# Document extract
-----
Now, to construct the array of pointers, we map over the array of character offsets we created in line 2, and increment the base pointer by each offset. The final step is then to set the final element in the resulting array to nil
. This serves as the final null pointer that denotes the end of the array (remember that we said above that argsOffset
contains one more element than the input array, so overwriting the last element is correct).
Finally, we can call the closure passed from the caller, passing in the array of pointers to C strings.
Alternative: strdup
and free
Update April 26, 2017: Daniel Duan tweeted an alternative solution that is much shorter (slightly modified):
import Foundation // needed for strdup and free
public func withArrayOfCStrings<R>(
_ args: [String],
_ body: ([UnsafeMutablePointer<CChar>?]) -> R
) -> R {
var cStrings = args.map { strdup($0) }
cStrings.append(nil)
defer {
cStrings.forEach { free($0) }
}
return body(cStrings)
}
This uses the strdup
function from the C standard library to create a copy of each string, and since it’s a C library function the return values are C strings, of course. The strdup($0)
call takes advantage of a Swift compiler feature I already mentioned above: you can pass a Swift string directly to a function that expects a C string. Note that the caller is responsible for freeing the pointers returned by strdup
. We use a defer
block to call free
for each C string we created when the function returns.
Compared with the first variant above, this solution is a lot less code and way easier to understand. The downside is that it is less efficient because it makes many small allocations (one per string in the array) vs. one large allocation (all strings are copied into a single buffer) in the standard library version.
-
Notice that
strlen
counts the emoji character above as 4 “characters” because it is passed as UTF-8. ↩︎ -
The exclamation point, denoting an implicitly unwrapped optional, tells us that this API doesn’t have nullability annotations, i.e. Swift doesn’t know if the function accepts passing
NULL
(in which case the outerUnsafePointer
would be an optional) or not. We must refer to the documentation to answer this question. In this example, the documentation states explicitly thatargv
must contain at least one element (the file name of the program being spawned).envp
can beNULL
to signify that it should inherit the environment of its parent process. ↩︎ -
I’m using
posix_spawn
here as a convenient example. In production code, you should probably use the higher-levelProcess
class (néeNSTask
) from Foundation for this purpose. But many other C APIs expect arrays of C strings, so this technique is useful in many situations. ↩︎
-----
Please decide whether each statement below agrees with the excerpt on passing Swift strings as C strings above. Answer yes or no for each, quoting the deciding words of the excerpt exactly.
1. The strdup version copies all strings into a single buffer with one large allocation.
2. The caller must free the pointers that strdup returns.
3. strlen counts the emoji character as 4 "characters" because it is passed as UTF-8.

# Dataset
-----
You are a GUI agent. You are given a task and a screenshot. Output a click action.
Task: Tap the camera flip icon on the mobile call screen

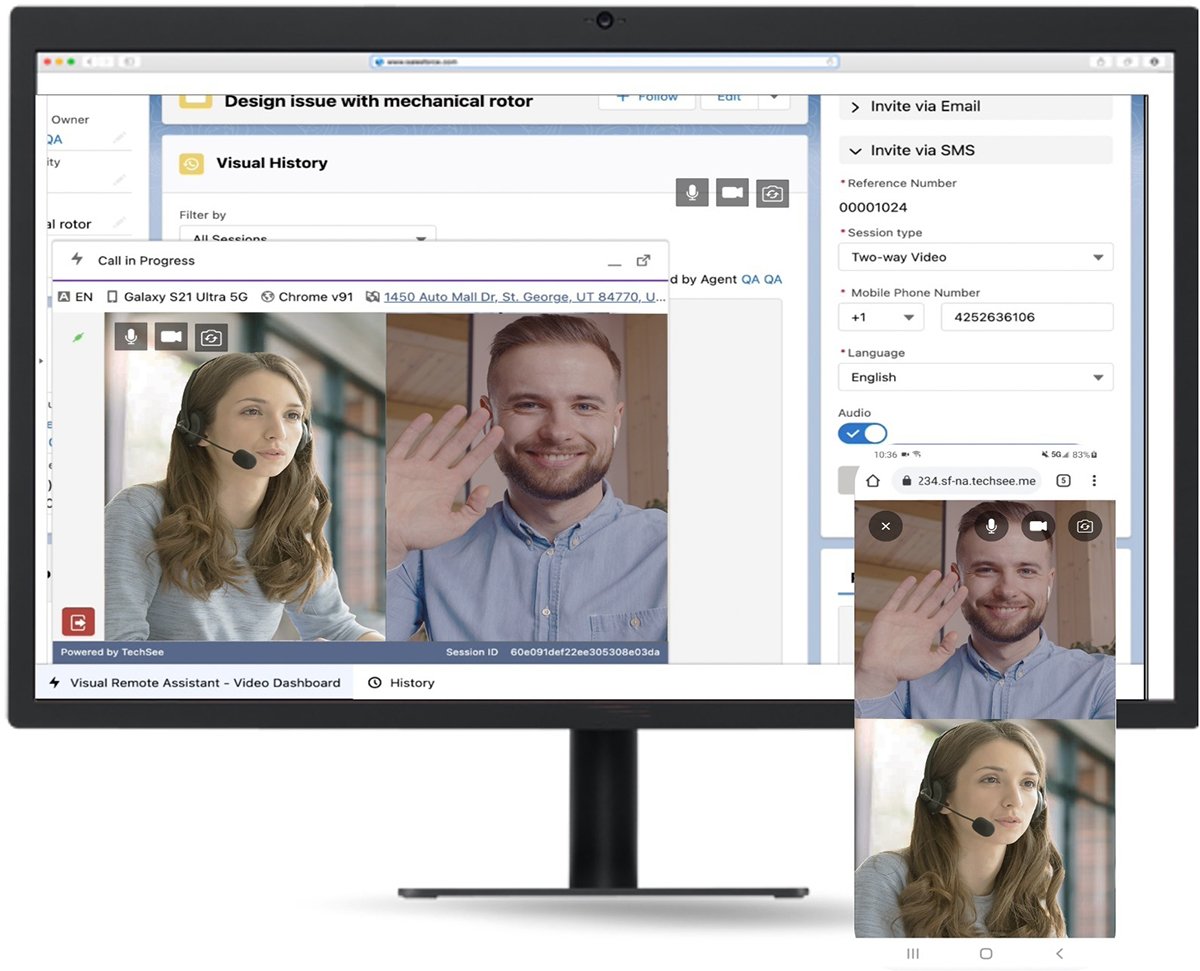(1085, 525)
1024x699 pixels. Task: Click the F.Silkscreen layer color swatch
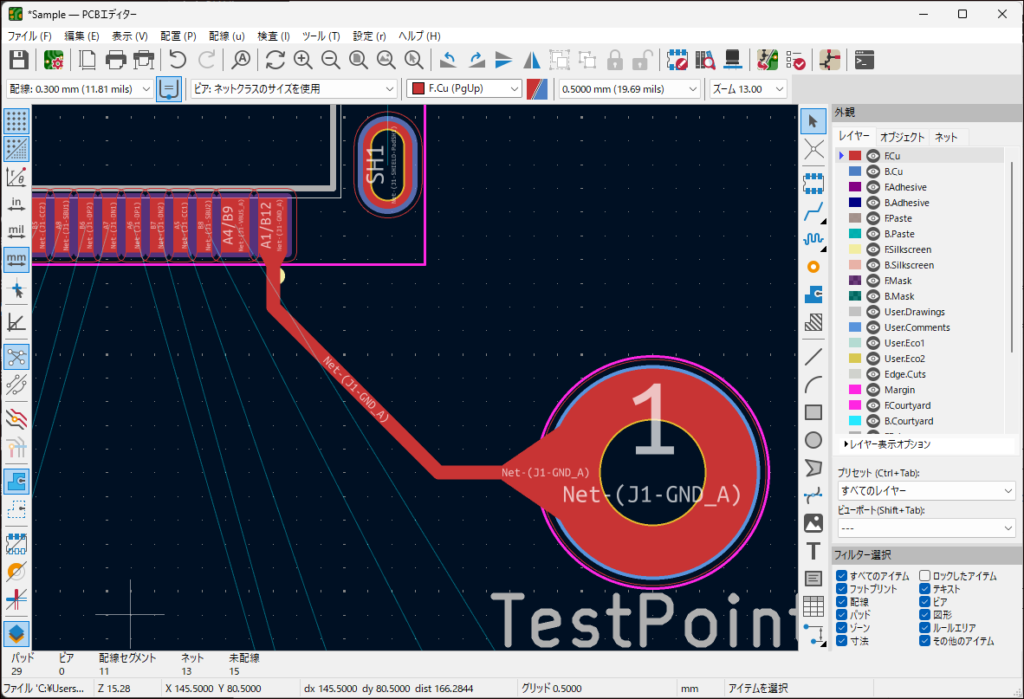tap(854, 250)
-----
# Task response
1. No: "it makes many small allocations (one per string in the array)"
2. Yes: "the caller is responsible for freeing the pointers returned by strdup"
3. Yes: "counts the emoji character above as 4 “characters” because it is passed as UTF-8"